Article
A municipality’s guide to prevailing wage and apprenticeship compliance
June 24, 2024 · Authored by Doug Baldessari, Laura Cataldo
The Inflation Reduction Act (IRA) of 2022 created revolutionary, first-of-its-kind opportunities for non-taxable and tax-exempt entities to take advantage of direct payment provisions from the Internal Revenue Service (IRS), in lieu of tax credits or energy incentives. States, local governments, Tribes, territories, non-profits and other entities can leverage the IRA and invest in more substantial clean energy projects to enhance their communities and advance environmental justice.
Non-taxable entities can substantially increase their direct payment amounts by meeting specific bonus criteria, such as adhering to prevailing wage and apprenticeship (PW&A) standards.
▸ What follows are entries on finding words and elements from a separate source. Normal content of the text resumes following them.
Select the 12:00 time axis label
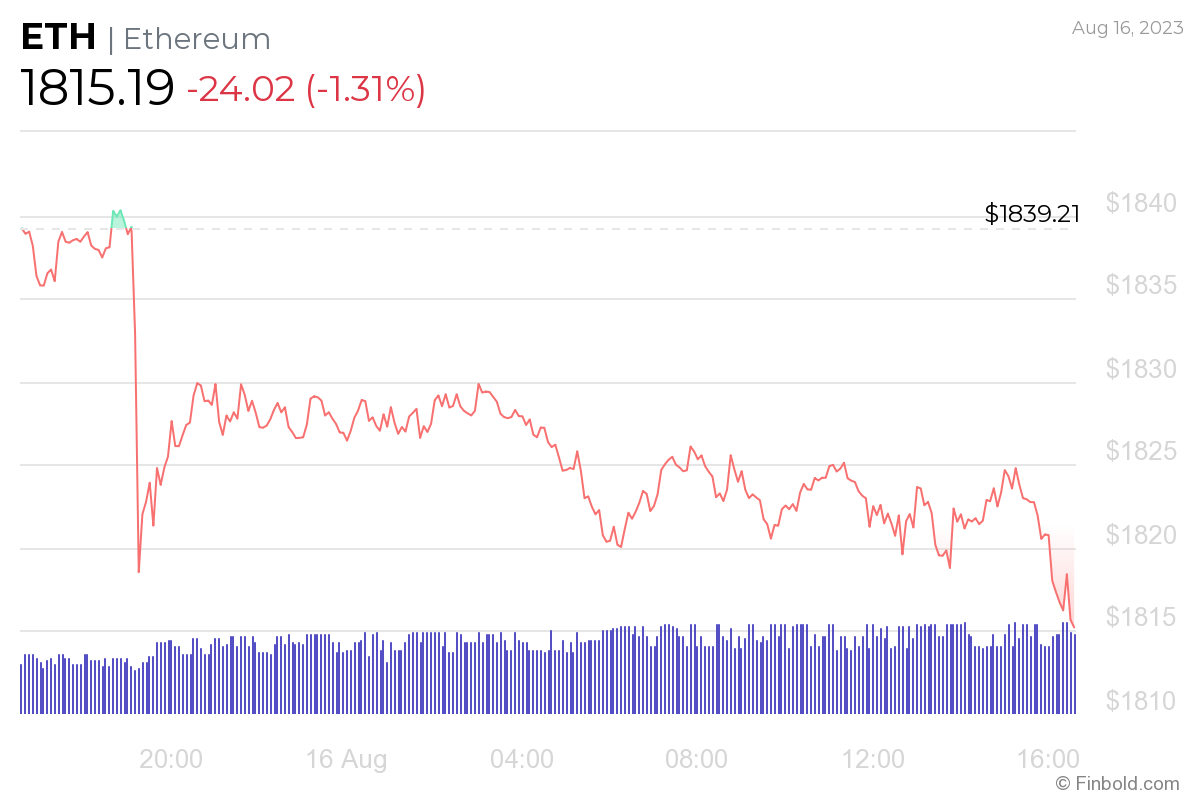 click(873, 758)
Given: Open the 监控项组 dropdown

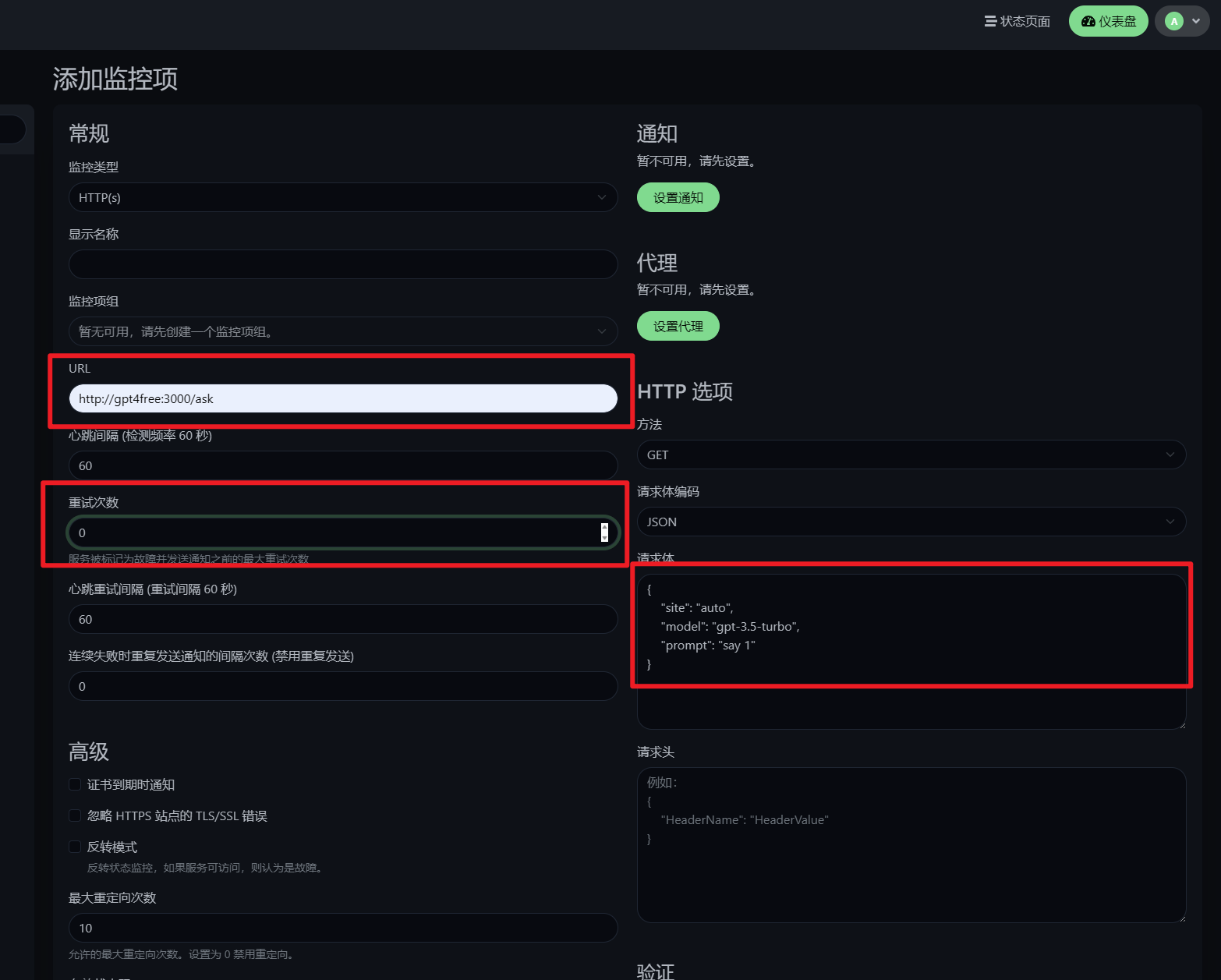Looking at the screenshot, I should [x=342, y=331].
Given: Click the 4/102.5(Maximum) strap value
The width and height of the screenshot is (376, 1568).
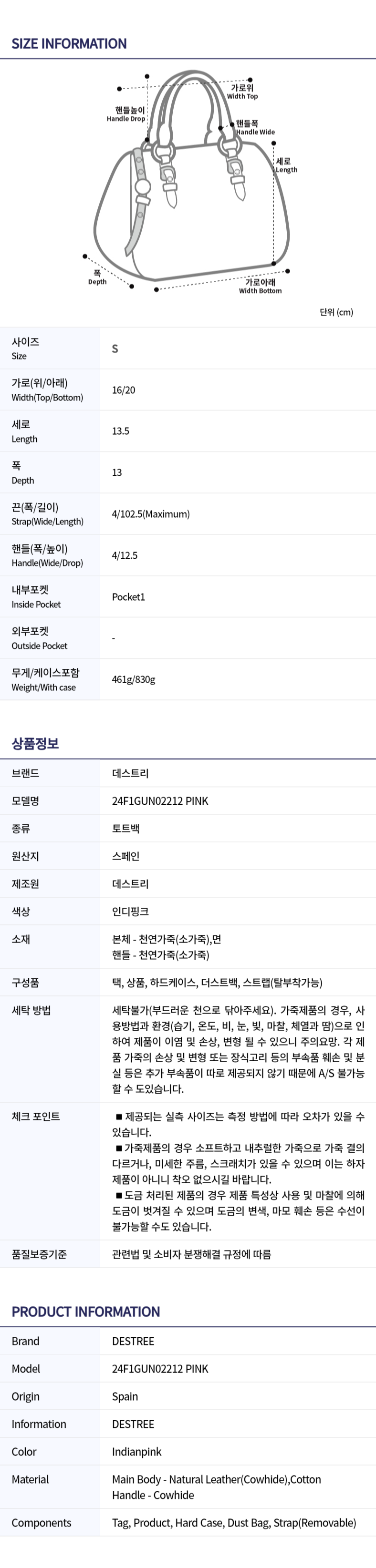Looking at the screenshot, I should point(150,514).
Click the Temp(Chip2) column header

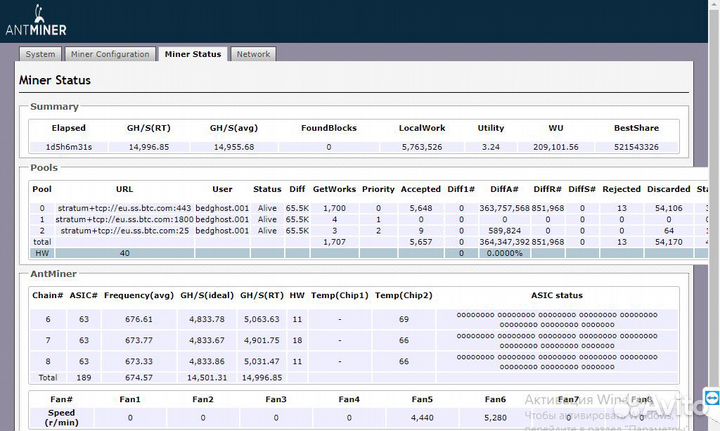401,295
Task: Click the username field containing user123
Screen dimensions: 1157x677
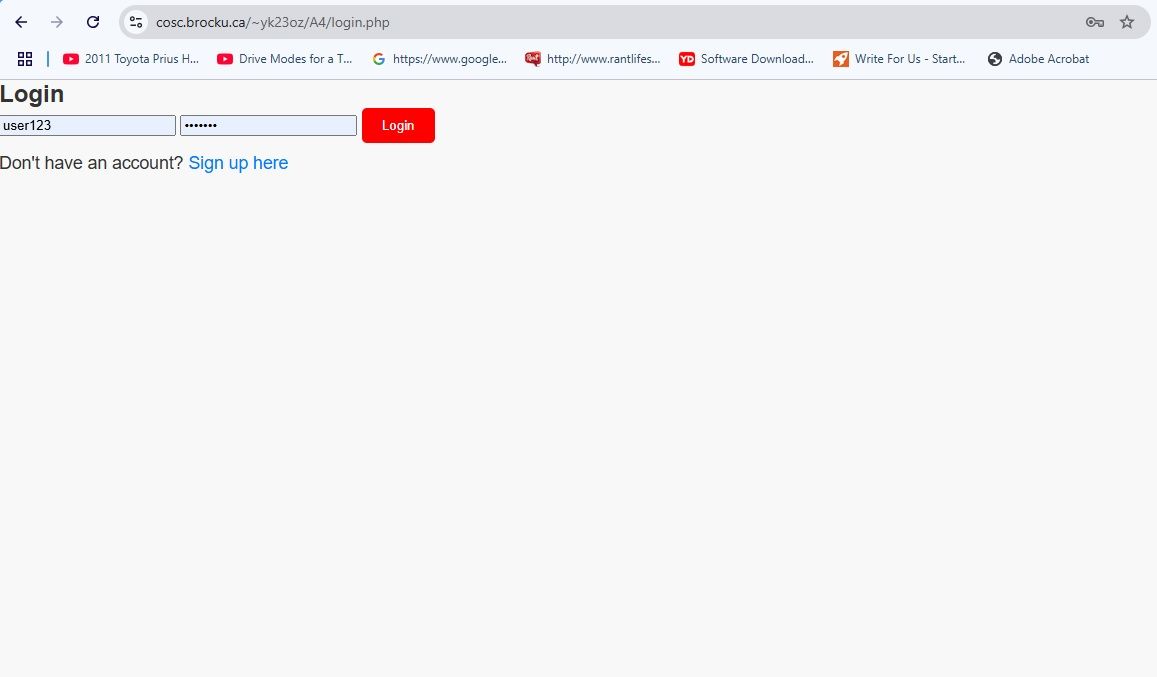Action: point(87,125)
Compliance with the PW&A standards and other bonus credits, including the energy community tax credit bonus, can multiply the base incentives by up to five times.
To receive a direct payment and the five times multiplier, a project will need to regularly evaluate compliance and endure stringent record-keeping requirements for extended periods of time. However, achieving and maintaining this compliance involves rigorous evaluation and extensive record-keeping, which can be complex and challenging to substantiate. Taxable entities that fail to comply face significant risks and potential penalties, jeopardizing their total credit or direct payment. Local governments and other tax-exempt entities can face signatory risk and substantial penalties.